A survey by annuity provider MGM Advantage revealed 9% of the retired population, the equivalent to one million people, are still in work. A total of 832,000 are aged 65 or over and 278,000 are between 55 and 64.
The retired population is now racking up 300 million hours a year in part-time work, or 5.78 million hours a week. Those holding down part-time jobs are making a significant financial impact, with the value of the work now hitting £2.4 billion a week, or £46.2 billion a year.
Over 70,000 retired people are spending 16 hours or more in part-time work, although the majority work just one or two hours a week.
|Number of hours worked in part-time job per week||Number of retired people working|
|Over 20 hours||28,072|
A number of older people continue to work in retirement because they enjoy their job but an increasing number have to work due to necessity and the financial inability to retire.
Those who have recently retired or are coming up to retirement have seen savings dwindle to nothing due to historically low interest rates and a poor deal on annuity rates, pushed lower by quantitative easing and longer life expectancy.
These factors coupled with the increased cost of living have meant many retirees are not able to afford the retirement they would to live.
Jason Witcombe (pictured), director of Evolve Financial Planning, an independent financial advisory firm in London, said he had noticed more people going back to work in retirement. Many of those were returning by choice because they were bored or wanted a new challenge but ‘there are plenty of people who are doing it out of necessity’.
‘Few people [who work in retirement] need a lot of extra money, they do not need to earn £50,000 a year, sometimes £50 a month makes all the difference,’ said Witcombe.
Witcombe said retiring at 65 was no longer realistic due to increased life expectancy and the pattern of people’s lives.
‘We have to remember that [people in their 30s and 40s] started work after university and will live until their 90s and that is a very different dynamic to previous generations who started work at 16 and worked until 65 and if they lived into their 80s they were doing very well,’ he said.
Witcombe said it was ‘realistic that we have to work longer’ as nowadays people left university with debt that needs to be cleared and got on the property ladder later and consequently cleared property debt later.
‘That doesn’t leave much time until you hit 65, you do not have a lot of time to save. It has not dawned on people how much they need to save just to get £20,000 income in retirement, let alone what they would like to have,’ he said.
David Sinclair of the International Longevity Centre, a thinktank, said people would have to lower their retirement expectations to take into account the economic situation.
‘The expectation has grown that you can now have 20 years watching TV [in retirement] but we cannot afford that anymore. We have people [in society] who could be producing [revenue] who are not and the government is afraid of telling people they will have to work longer,’ he said.
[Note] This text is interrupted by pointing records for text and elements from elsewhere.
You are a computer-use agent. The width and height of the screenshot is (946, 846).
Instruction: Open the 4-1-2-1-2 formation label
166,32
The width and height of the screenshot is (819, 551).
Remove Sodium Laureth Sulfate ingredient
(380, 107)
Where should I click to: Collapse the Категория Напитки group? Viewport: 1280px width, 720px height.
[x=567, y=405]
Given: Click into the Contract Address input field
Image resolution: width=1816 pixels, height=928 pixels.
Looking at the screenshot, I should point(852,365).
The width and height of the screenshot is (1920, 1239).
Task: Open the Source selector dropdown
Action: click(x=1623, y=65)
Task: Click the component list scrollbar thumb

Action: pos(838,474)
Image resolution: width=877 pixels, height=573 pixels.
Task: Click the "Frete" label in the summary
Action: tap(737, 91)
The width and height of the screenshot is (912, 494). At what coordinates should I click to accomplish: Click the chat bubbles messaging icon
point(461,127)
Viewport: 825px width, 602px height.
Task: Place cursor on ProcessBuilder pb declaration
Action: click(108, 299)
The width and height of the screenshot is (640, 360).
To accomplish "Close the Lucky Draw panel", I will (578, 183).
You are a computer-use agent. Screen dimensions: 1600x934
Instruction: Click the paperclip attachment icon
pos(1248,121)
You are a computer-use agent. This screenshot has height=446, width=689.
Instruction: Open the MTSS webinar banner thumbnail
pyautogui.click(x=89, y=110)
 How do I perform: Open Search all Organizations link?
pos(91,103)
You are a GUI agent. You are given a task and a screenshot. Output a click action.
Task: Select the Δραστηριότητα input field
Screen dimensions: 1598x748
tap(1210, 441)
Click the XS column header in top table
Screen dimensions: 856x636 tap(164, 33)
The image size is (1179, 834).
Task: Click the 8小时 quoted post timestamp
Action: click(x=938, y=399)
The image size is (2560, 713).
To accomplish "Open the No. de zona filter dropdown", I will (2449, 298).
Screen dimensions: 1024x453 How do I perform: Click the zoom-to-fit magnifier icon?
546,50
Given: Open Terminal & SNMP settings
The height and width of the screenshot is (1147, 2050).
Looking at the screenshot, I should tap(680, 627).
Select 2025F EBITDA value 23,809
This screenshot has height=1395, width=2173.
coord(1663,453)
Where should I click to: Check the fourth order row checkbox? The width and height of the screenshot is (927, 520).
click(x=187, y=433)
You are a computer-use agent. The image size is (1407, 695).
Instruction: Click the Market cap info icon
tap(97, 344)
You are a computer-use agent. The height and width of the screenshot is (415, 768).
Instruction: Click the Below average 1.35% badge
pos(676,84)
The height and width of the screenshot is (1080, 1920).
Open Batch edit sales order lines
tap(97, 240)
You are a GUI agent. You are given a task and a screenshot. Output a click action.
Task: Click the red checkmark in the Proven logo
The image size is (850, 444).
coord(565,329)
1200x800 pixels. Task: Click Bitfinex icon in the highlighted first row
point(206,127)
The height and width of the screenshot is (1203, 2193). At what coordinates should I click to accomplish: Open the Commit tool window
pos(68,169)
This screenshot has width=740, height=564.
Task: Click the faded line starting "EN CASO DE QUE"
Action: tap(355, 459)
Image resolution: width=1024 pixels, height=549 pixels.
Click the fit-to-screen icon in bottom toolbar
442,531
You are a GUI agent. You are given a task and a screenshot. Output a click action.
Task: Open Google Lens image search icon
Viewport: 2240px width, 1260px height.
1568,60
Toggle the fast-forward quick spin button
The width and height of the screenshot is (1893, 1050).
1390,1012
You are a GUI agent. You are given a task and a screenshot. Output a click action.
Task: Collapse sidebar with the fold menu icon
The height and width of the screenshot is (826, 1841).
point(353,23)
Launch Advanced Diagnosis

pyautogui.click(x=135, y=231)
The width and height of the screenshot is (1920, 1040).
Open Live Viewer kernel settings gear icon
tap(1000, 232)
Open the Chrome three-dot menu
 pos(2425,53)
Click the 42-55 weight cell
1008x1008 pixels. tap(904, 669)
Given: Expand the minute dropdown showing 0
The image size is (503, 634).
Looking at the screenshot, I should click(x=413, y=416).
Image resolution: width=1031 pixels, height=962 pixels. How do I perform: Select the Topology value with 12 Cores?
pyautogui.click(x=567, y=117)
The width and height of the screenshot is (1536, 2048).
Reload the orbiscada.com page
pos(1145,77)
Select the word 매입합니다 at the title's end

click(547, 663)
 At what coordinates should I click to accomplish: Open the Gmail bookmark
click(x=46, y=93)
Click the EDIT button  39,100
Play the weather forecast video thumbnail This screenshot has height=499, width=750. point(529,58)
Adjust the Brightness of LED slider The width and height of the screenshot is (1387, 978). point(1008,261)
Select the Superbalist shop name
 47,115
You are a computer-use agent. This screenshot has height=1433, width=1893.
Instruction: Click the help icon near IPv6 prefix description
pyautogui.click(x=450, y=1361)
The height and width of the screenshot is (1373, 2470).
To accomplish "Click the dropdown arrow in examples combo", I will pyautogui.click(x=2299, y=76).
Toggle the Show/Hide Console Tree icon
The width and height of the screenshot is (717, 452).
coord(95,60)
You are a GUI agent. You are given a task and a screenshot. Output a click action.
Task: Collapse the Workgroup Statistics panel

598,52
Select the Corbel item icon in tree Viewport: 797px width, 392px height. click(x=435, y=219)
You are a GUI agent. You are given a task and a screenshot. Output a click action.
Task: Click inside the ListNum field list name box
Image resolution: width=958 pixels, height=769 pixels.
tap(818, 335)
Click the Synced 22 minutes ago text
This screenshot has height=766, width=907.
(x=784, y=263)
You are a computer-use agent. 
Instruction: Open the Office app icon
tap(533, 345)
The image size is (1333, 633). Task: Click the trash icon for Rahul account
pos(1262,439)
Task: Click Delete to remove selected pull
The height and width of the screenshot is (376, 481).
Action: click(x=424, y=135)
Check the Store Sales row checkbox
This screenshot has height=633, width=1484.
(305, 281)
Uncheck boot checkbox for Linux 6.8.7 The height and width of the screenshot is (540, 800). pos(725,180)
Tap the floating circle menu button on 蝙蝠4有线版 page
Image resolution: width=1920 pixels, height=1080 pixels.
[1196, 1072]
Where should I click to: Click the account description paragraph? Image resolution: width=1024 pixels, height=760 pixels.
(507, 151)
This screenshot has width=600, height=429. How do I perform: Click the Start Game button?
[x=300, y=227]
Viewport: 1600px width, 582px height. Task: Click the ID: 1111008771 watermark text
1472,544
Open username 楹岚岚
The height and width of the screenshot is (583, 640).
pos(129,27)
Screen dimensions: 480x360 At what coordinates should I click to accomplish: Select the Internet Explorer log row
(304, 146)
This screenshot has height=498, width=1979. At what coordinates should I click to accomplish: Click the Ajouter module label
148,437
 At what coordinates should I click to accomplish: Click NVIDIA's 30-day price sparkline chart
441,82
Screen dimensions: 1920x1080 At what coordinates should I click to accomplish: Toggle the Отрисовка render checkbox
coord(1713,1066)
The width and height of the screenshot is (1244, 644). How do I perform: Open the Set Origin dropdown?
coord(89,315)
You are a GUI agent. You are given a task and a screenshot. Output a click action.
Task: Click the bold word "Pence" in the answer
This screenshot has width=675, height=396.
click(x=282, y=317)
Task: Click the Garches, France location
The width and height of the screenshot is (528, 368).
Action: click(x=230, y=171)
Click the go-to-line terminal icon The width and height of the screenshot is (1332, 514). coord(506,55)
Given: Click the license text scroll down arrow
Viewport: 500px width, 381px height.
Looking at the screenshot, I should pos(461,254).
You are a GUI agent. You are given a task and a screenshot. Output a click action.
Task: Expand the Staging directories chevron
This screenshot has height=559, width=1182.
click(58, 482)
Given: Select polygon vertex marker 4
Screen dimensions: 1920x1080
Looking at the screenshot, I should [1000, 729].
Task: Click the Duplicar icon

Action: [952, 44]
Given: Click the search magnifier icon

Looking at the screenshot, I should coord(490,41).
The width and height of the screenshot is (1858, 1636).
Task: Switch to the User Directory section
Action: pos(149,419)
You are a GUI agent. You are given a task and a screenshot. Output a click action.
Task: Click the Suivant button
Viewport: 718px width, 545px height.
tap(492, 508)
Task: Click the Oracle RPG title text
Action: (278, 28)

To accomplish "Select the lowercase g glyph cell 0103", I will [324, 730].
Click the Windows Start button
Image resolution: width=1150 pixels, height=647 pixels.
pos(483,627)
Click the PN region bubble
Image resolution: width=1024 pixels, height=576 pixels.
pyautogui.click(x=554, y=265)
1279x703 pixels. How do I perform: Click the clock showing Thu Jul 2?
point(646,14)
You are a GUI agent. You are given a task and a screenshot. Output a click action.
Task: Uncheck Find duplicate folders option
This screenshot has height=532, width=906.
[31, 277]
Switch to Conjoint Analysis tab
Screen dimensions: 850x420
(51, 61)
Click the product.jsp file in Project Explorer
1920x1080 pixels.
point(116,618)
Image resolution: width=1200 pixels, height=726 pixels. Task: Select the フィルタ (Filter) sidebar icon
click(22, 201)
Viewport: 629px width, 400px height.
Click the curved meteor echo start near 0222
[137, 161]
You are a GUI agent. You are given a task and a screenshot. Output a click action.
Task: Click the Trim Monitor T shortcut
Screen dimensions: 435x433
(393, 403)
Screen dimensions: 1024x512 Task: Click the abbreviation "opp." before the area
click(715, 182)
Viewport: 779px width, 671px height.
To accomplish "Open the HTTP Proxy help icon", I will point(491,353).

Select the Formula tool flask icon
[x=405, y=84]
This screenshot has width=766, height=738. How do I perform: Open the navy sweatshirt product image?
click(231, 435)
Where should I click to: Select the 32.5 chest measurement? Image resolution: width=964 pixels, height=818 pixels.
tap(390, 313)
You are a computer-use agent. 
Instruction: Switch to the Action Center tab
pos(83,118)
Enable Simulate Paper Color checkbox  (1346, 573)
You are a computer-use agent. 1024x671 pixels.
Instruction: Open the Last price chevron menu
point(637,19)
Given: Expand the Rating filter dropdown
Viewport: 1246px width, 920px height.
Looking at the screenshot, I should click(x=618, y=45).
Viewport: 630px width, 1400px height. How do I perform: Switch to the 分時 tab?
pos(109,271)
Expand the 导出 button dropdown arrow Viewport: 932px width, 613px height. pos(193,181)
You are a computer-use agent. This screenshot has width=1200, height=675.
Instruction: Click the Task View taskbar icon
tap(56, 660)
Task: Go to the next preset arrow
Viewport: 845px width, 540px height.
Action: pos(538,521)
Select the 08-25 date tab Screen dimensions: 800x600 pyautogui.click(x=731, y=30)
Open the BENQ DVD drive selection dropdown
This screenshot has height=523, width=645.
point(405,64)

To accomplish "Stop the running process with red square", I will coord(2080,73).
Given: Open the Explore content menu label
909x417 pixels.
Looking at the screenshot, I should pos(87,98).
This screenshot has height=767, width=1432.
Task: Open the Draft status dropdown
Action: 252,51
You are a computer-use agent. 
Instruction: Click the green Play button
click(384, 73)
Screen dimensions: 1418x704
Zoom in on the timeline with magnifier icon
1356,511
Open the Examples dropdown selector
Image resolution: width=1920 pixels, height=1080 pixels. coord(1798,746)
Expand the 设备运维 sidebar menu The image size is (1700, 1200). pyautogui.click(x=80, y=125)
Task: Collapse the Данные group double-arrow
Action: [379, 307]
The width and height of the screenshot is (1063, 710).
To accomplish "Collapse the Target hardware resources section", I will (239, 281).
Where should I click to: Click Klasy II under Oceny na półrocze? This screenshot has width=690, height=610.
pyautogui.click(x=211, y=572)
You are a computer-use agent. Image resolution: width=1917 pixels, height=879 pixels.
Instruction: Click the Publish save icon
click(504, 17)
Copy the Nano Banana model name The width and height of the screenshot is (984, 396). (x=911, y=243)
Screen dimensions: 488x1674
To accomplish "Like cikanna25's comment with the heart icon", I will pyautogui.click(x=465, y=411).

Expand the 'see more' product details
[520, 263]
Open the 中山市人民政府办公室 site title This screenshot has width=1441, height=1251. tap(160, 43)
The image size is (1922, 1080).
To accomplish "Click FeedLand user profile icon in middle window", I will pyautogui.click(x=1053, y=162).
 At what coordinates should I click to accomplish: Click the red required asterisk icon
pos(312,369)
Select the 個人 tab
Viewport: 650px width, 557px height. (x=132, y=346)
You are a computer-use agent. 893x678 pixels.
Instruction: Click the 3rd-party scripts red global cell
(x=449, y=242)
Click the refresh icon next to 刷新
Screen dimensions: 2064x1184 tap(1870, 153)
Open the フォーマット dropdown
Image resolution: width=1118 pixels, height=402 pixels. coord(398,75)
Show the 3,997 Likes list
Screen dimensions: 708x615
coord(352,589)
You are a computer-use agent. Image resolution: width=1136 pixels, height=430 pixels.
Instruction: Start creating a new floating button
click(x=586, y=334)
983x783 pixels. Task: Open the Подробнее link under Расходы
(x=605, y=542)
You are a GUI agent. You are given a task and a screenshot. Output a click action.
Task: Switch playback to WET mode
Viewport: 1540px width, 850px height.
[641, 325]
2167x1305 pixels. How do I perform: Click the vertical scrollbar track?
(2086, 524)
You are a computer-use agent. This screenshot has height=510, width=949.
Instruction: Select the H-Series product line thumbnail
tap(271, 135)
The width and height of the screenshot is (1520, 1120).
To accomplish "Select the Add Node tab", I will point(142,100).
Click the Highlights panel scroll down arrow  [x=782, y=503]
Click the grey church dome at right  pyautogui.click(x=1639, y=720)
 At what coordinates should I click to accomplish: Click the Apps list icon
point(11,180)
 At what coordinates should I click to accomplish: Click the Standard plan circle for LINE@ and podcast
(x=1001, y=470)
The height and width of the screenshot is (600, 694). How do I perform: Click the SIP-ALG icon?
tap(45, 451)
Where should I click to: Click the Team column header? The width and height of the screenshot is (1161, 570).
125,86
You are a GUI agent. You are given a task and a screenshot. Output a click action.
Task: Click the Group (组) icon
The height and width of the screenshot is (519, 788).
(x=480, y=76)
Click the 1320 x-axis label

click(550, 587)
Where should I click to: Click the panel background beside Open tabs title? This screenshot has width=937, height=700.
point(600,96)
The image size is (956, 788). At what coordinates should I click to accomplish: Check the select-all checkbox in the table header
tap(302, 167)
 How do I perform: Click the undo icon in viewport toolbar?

‘There are lots of benefits to people working longer, pensions do not have to be paid out and nor do the different benefits. There is also the tax revenue that comes from [people working].
‘We have got to find a way to communicate to people and have a debate about what people want from retirement and what you should be giving back in retirement.’
Sinclair also noted the psychological and physical benefits of working in older age, and said ‘the quality of life and health in retirement is very significantly impacted by social contact’.
Sylvia Glover, aged 73, can attest to both the financial benefits and health benefits of working in retirement. She retired nine years ago but has worked consistently since. You can read her story: 'My financial life: why I have to work in retirement'.
Working in retirement: what are the rules?
The Equality Act 2010 means it is no longer lawful to retire workers automatically or reduce their hours when they reach age 65, which is classed as age discrimination.
If you retire and would like to continue working the age discrimination laws mean employers cannot overlook you for a position based solely on your age. Neither can they retire or refuse to employ you because of the age of family or friends, which means if you look after your spouse for example, it cannot count against you – known as discrimination association.
The age discrimination rules apply to employment, training and adult education.